OT Lectionary

For those who want a change from the Gospel

Trinity 3 – Job 38:1-11 (Related)

Retirement brings many joys: one of them is box sets. Lockdown has of course helped with this, but we do like our thrillers. Recently we’ve watched two. The first had an ending which was, quite frankly, an anti-climax. We’d worked out who did it very early on, but discounted that character as being far too obvious. But the second twisted and turned, and until we got to the final session it could have been anybody. That was, of course, far more satisfying.

The end of the book of Job could be seen as a bit of an anti-climax too. Job had lost everything, literally, and the temptation is set out in 2:9 – why doesn’t he just curse God and be done with it all? So the question is set up: is he only living in obedience to God because God has blessed him, or can he continue to praise him even when he has nothing left? Then follow 36 chapters of agonised theology as his so-called friends try to convince him of their pre-formed beliefs in a just God and an orderly universe.

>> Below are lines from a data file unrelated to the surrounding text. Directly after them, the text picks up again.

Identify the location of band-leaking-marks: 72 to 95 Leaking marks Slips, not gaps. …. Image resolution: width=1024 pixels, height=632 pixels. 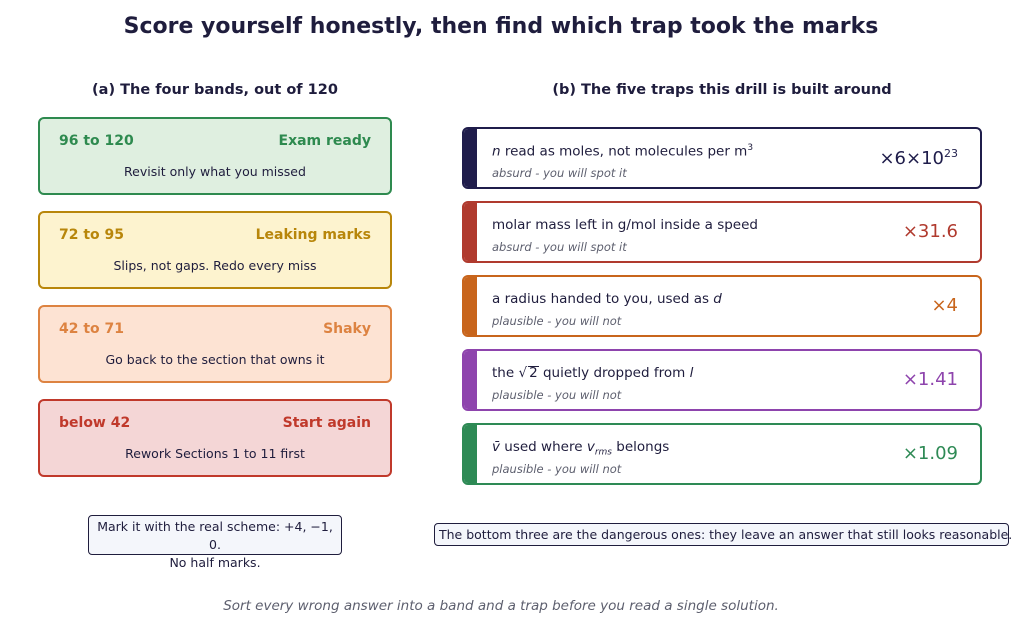
(215, 250).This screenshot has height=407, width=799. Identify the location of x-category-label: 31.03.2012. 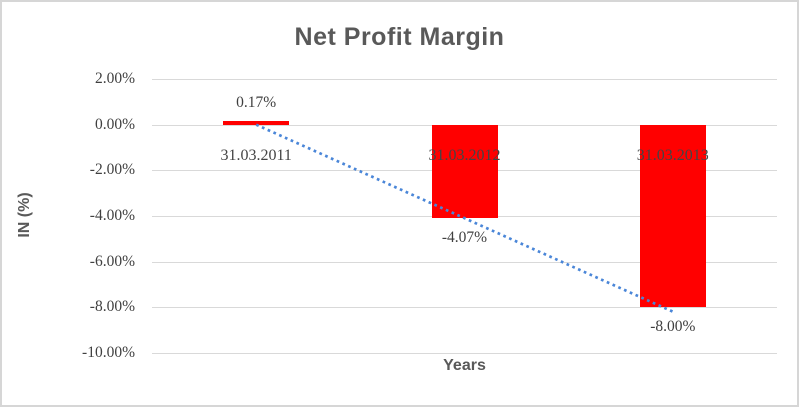
(464, 155).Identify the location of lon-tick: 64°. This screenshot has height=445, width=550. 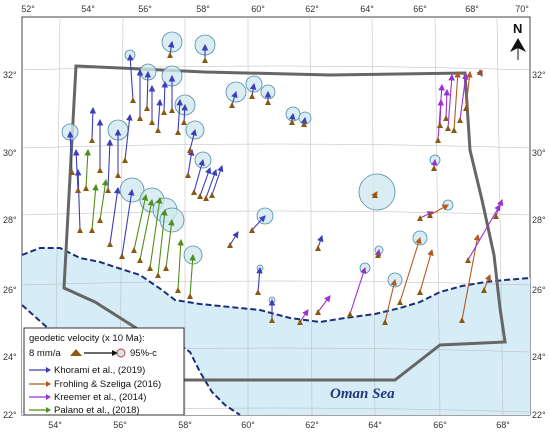
(367, 9).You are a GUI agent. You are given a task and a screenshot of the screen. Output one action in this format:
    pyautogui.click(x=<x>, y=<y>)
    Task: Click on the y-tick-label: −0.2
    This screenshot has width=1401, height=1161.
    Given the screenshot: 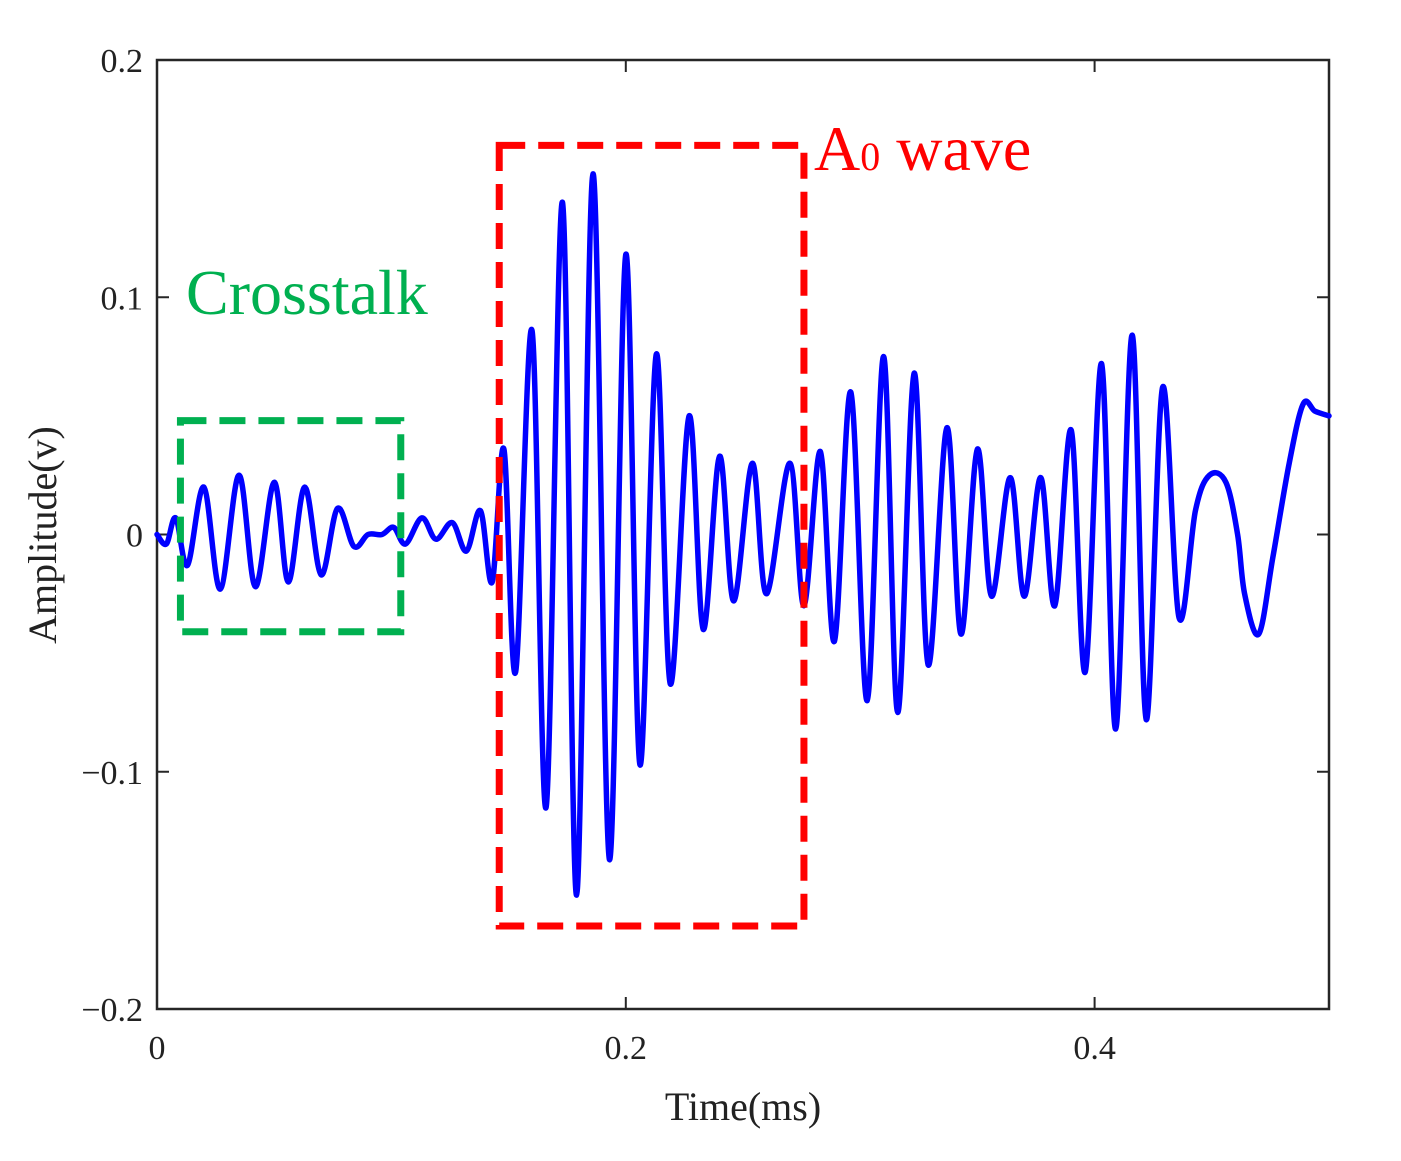 What is the action you would take?
    pyautogui.click(x=112, y=1010)
    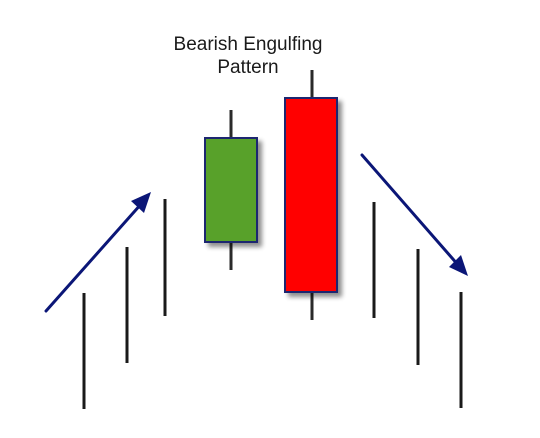 This screenshot has width=540, height=438. I want to click on pattern-title-line-1: Bearish Engulfing, so click(248, 44).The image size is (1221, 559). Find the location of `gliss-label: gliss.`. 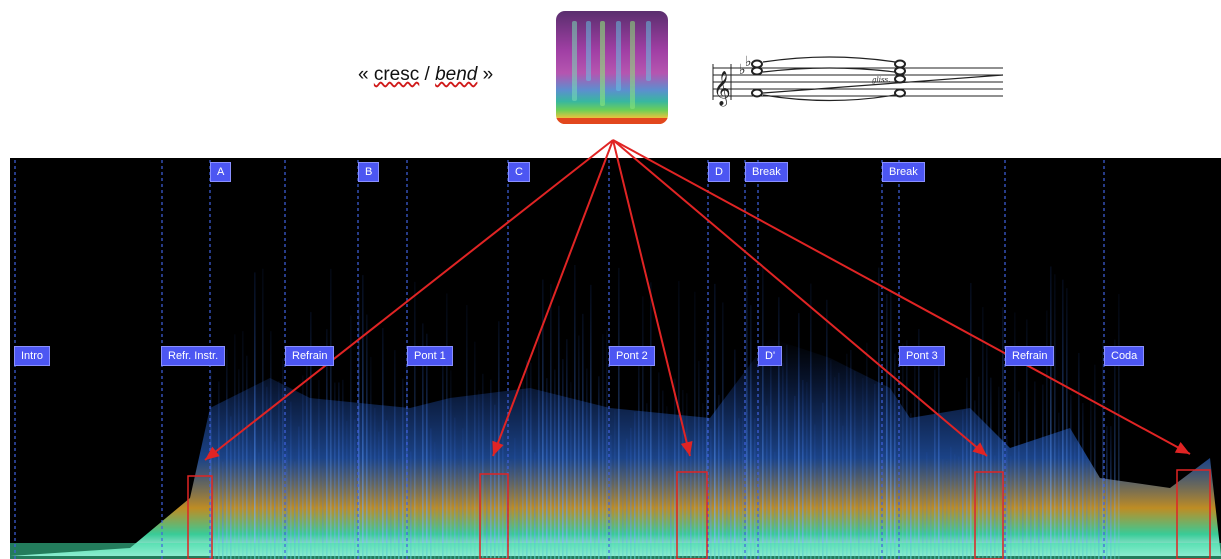

gliss-label: gliss. is located at coordinates (881, 80).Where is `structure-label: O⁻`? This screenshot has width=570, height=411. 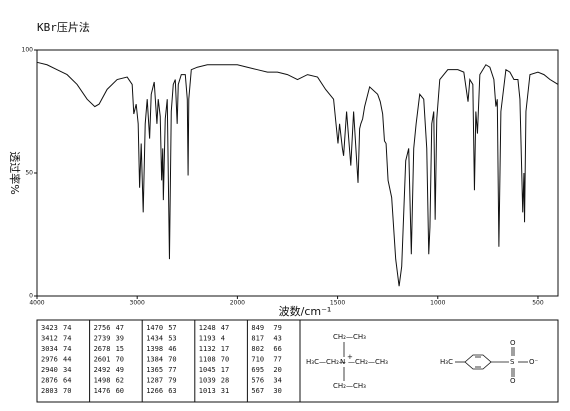
structure-label: O⁻ is located at coordinates (534, 362).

Finally we reach chapter 38, which is God’s reply. It begins in a way which is pretty standard in other Near Eastern texts from the time, as God is pictured as a master architect who has built the universe from carefully-drawn plans. But then there is a twist, as a much more female-inspired image is used, that of God giving birth to the sea and quickly wrapping it up in tight garments, and placing the new baby in a cot from which it can’t escape. It is in this second, much rarer image, that really challenges belief. The sea is often thought of as evil and hostile. This may come from a Babylonian creation myth called the Enuma Elis, where the god Marduk battles again Tiamat, a writhing sea monster, defeats him, cuts him in half, and makes heavens and earth our of each half. The Israelites, of course, didn’t believe a word of it, but that didn’t stop them from alluding to the story, just as we might talk about Pandora’s Box without necessarily believing in it as historical truth. You can see echoes of it in Genesis 1, some of the Psalms and in Isaiah. So what Job 18 appears to be saying is that God gave birth to chaos, an idea so outrageous as to beggar belief. Chaos isn’t in the universe by accident, or because of some great cosmic mistake: it has always been a necessary part of the master plan. I’m reminded of a programme I watched a few years ago which said that lightning strikes and forest fires were vitally important for the Earth’s ecology, just as death is for animals and humans. In Scripture God can and does use natural phenomena for punishments, but by no means always.

The chaotic, the destructive, the unpredictable, therefore, is woven into the material of the universe. Once we get this, much of the agonised wrestling with human suffering is made redundant. The ‘Why me?’ questions can be answered simply and honestly ‘Why not?’ We don’t after all, have any divine right to a comfy life. This is just where Job’s friends got it so horribly wrong, as they couldn’t shake off the cause and effect mindset: if I’m suffering, it’s because I have done something wrong. And if I haven’t done anything wrong, I shouldn’t be suffering. God says to Job, and of course Job knew it all along, that it doesn’t work like that. Stuff (or worse!) happens. Two chapters further on God is going to tell Job to be more behemoth, a large mythical creature which looks and behaves suspiciously like a hippo, and which is one of the most powerful of beasts. ‘Man up!’ says God in effect. Be more like him! We may feel this is not the most helpful pastoral approach to those suffering loss and bereavement, but as a piece of metaphysics it works perfectly. The world is chaotic, it always has been, and always will be. Get used to it and stop taking it personally!

Well, OK, but how does that help? Is the Christian Gospel no more than ‘Stop whingeing and worship God’? No, because there is hope, not that this world will suddenly start behaving itself and making life nice for us, but because it, and its destructive elements, will pass away. If we only have hope for this life, wrote St Paul, we are more pitiful than anyone. But there is good to come, to which the evils of this world are not worthy to be compared. We look for, yearn for, agonise for, the new heavens and earth where death, mourning, crying and pain will be no more (Rev 21). And, fascinatingly, there will no longer be any sea.